GPUs are convenient in that you can make them basically as wide as you want (that is use as many SMs as you want) and developers will be able to make use of all the performance available. The design space is basically a line between a high number of SMs at a low clock, and a low number of SMs at a high clock. Because there's a fixed power budget, the theoretically ideal place on that line is the one where the clock is the peak efficiency clock, so you can get the most performance from that power.

That is, if the power budget is 3W for the GPU, and the peak efficiency clock is 470MHz, and the power consumption per SM at 470MHz is 0.5W, then the best possible GPU they could include would be a 6 SM GPU running at 470MHz. Using a smaller GPU would mean higher clocks, and efficiency would drop, but using a larger GPU with lower clocks would also mean efficiency would drop, because we're already at the peak efficiency clock.

In reality, it's rare to see a chip designed to run at exactly that peak efficiency clock, because there's always a financial budget as well as the power budget. Running a smaller GPU at higher clocks means you save money, so the design is going to be a tradeoff between a desire to get as close as possible to the peak efficiency clock, which maximises performance within a fixed power budget, and as small a GPU as possible, which minimises cost. Taking the same example, another option would be to use 4 SMs and clock them at around 640MHz. This would also consume 3W, but would provide around 10% less performance. It would, however, result in a cheaper chip, and many people would view 10% performance as a worthwhile trade-off when reducing the number of SMs by 33%.

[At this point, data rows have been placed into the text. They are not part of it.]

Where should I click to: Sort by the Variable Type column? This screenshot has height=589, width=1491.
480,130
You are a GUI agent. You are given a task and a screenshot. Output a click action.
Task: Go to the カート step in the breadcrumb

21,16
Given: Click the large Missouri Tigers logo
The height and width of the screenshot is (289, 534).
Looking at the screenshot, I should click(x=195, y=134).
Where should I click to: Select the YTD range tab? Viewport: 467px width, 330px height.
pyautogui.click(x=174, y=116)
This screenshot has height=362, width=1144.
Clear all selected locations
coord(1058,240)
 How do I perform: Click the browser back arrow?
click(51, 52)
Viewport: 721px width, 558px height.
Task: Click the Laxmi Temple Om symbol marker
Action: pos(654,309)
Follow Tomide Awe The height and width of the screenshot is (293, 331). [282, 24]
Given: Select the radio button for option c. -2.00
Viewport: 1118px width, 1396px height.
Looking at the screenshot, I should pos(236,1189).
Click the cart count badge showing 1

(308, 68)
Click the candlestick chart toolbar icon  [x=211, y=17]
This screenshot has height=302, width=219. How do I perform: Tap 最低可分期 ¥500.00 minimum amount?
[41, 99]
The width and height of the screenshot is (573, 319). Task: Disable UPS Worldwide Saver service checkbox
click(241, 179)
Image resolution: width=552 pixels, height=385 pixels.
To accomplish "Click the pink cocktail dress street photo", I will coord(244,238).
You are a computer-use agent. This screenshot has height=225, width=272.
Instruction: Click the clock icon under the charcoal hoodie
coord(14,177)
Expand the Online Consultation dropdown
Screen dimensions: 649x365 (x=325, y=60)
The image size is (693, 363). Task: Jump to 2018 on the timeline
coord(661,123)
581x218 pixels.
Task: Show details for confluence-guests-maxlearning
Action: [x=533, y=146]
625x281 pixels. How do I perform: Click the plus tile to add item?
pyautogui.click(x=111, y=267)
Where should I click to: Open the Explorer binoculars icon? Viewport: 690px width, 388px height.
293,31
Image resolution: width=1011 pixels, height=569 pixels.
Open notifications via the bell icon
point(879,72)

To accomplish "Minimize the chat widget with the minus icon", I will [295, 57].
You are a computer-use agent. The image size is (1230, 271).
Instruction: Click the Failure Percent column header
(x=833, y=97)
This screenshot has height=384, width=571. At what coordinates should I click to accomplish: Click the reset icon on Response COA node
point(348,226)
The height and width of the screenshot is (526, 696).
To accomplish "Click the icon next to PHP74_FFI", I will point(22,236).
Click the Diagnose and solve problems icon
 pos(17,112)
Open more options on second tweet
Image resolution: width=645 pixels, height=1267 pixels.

However, while it's reasonable to design a chip with intent to clock it at the peak efficiency clock, or to clock it above the peak efficiency clock, what you're not going to see is a chip that's intentionally designed to run at a fixed clock speed that's below the peak efficiency clock. The reason for this is pretty straight-forward; if you have a design with a large number of SMs that's intended to run at a clock below the peak efficiency clock, you could just remove some SMs and increase the clock speed and you would get both better performance within your power budget and it would cost less.

How does this relate to Nintendo and T239's manufacturing process?

The above section wasn't theoretical. Nvidia and Nintendo did sit in a room (or have a series of calls) to design a chip for a new Nintendo console, and what they came out with is T239. We know that the result of those discussions was to use a 12 SM Ampere GPU. We also know the power curve, and peak efficiency clock for a very similar Ampere GPU on 8nm.

The GPU in the TX1 used in the original Switch units consumed around 3W in portable mode, as far as I can tell. In later models with the die-shrunk Mariko chip, it would have been lower still. Therefore, I would expect 3W to be a reasonable upper limit to the power budget Nintendo would allocate for the GPU in portable mode when designing the T239.

With a 3W power budget and a peak efficiency clock of 470MHz, then the (again, not theoretical) numbers above tell us the best possible performance would be achieved by a 6 SM GPU operating at 470MHz, and that you'd be able to get 90% of that performance with a 4 SM GPU operating at 640MHz. Note that neither of these say 12 SMs. A 12 SM GPU on Samsung 8nm would be an awful design for a 3W power budget. It would be twice the size and cost of a 6 SM GPU while offering much less performance, if it's even possible to run within 3W at any clock.

There's no world where Nintendo and Nvidia went into that room with an 8nm SoC in mind and a 3W power budget for the GPU in handheld mode, and came out with a 12 SM GPU. That means either the manufacturing process, or the power consumption must be wrong (or both). I'm basing my power consumption estimates on the assumption that this is a device around the same size as the Switch and with battery life that falls somewhere between TX1 and Mariko units. This seems to be the same assumption almost everyone here is making, and while it could be wrong, I think them sticking with the Switch form-factor and battery life is a pretty safe bet, which leaves the manufacturing process.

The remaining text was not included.